Your objective ▸ So that nothing is lost, write out all the lines below exactly.

Input ▸
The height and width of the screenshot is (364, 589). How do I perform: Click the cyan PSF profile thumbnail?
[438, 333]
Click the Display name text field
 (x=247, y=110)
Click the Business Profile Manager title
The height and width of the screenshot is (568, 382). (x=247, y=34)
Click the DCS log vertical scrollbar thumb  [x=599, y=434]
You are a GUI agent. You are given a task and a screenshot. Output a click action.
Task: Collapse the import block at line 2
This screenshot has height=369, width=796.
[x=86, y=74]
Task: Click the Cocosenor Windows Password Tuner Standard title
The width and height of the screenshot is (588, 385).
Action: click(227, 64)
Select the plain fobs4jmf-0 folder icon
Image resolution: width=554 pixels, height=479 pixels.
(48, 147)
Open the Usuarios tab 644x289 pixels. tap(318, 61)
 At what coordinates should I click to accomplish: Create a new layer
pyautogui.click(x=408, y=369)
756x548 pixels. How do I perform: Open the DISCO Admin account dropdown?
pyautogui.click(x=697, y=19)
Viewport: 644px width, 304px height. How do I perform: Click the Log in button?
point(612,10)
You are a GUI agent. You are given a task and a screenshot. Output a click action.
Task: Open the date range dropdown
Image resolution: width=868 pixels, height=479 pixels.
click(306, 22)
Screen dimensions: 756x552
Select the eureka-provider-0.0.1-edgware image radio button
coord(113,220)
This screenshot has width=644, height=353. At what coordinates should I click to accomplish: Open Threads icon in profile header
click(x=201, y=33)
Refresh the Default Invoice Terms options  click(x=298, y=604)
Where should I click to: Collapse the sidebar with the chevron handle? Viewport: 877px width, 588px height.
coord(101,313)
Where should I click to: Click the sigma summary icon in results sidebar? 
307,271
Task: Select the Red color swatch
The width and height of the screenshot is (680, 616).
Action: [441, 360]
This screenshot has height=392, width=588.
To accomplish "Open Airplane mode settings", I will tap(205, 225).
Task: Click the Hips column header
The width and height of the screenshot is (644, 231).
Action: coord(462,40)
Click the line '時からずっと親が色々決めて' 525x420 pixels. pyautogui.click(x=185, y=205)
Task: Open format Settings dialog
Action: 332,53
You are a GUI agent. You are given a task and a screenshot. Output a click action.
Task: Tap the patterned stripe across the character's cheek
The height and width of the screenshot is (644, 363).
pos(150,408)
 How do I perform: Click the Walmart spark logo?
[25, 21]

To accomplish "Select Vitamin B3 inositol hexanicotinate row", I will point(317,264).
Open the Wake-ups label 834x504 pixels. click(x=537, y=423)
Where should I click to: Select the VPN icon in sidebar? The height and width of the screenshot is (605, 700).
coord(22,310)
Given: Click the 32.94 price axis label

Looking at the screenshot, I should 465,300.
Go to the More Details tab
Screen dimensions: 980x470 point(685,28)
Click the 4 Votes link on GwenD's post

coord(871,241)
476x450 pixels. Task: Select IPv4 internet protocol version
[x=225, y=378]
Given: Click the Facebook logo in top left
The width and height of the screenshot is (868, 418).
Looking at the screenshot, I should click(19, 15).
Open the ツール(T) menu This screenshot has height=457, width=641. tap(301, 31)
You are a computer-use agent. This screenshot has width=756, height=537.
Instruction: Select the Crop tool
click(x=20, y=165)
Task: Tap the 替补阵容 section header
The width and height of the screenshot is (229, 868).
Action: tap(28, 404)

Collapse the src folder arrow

Answer box ▸
The height and width of the screenshot is (364, 589). How do I perform: Click the cyan PSF profile thumbnail?
[438, 333]
Click the Display name text field
 (x=247, y=110)
Click the Business Profile Manager title
The height and width of the screenshot is (568, 382). (x=247, y=34)
Click the DCS log vertical scrollbar thumb  [x=599, y=434]
You are a GUI agent. You are given a task and a screenshot. Output a click action.
Task: Collapse the import block at line 2
This screenshot has height=369, width=796.
[x=86, y=74]
Task: Click the Cocosenor Windows Password Tuner Standard title
The width and height of the screenshot is (588, 385).
Action: click(227, 64)
Select the plain fobs4jmf-0 folder icon
Image resolution: width=554 pixels, height=479 pixels.
(48, 147)
Open the Usuarios tab 644x289 pixels. tap(318, 61)
 At what coordinates should I click to accomplish: Create a new layer
pyautogui.click(x=408, y=369)
756x548 pixels. How do I perform: Open the DISCO Admin account dropdown?
pyautogui.click(x=697, y=19)
Viewport: 644px width, 304px height. How do I perform: Click the Log in button?
point(612,10)
You are a GUI agent. You are given a task and a screenshot. Output a click action.
Task: Open the date range dropdown
Image resolution: width=868 pixels, height=479 pixels.
click(306, 22)
Screen dimensions: 756x552
Select the eureka-provider-0.0.1-edgware image radio button
coord(113,220)
This screenshot has width=644, height=353. At what coordinates should I click to accomplish: Open Threads icon in profile header
click(x=201, y=33)
Refresh the Default Invoice Terms options  click(x=298, y=604)
Where should I click to: Collapse the sidebar with the chevron handle? Viewport: 877px width, 588px height.
coord(101,313)
Where should I click to: Click the sigma summary icon in results sidebar? 
307,271
Task: Select the Red color swatch
The width and height of the screenshot is (680, 616).
Action: [441, 360]
This screenshot has height=392, width=588.
To accomplish "Open Airplane mode settings", I will tap(205, 225).
Task: Click the Hips column header
The width and height of the screenshot is (644, 231).
Action: coord(462,40)
Click the line '時からずっと親が色々決めて' 525x420 pixels. pyautogui.click(x=185, y=205)
Task: Open format Settings dialog
Action: 332,53
You are a GUI agent. You are given a task and a screenshot. Output a click action.
Task: Tap the patterned stripe across the character's cheek
The height and width of the screenshot is (644, 363).
pos(150,408)
 How do I perform: Click the Walmart spark logo?
[25, 21]

To accomplish "Select Vitamin B3 inositol hexanicotinate row", I will point(317,264).
Open the Wake-ups label 834x504 pixels. click(x=537, y=423)
Where should I click to: Select the VPN icon in sidebar? The height and width of the screenshot is (605, 700).
coord(22,310)
Given: Click the 32.94 price axis label

Looking at the screenshot, I should 465,300.
Go to the More Details tab
Screen dimensions: 980x470 point(685,28)
Click the 4 Votes link on GwenD's post

coord(871,241)
476x450 pixels. Task: Select IPv4 internet protocol version
[x=225, y=378]
Given: Click the Facebook logo in top left
The width and height of the screenshot is (868, 418).
Looking at the screenshot, I should click(19, 15).
Open the ツール(T) menu This screenshot has height=457, width=641. tap(301, 31)
You are a computer-use agent. This screenshot has width=756, height=537.
Instruction: Select the Crop tool
click(x=20, y=165)
Task: Tap the 替补阵容 section header
The width and height of the screenshot is (229, 868).
Action: tap(28, 404)

Collapse the src folder arrow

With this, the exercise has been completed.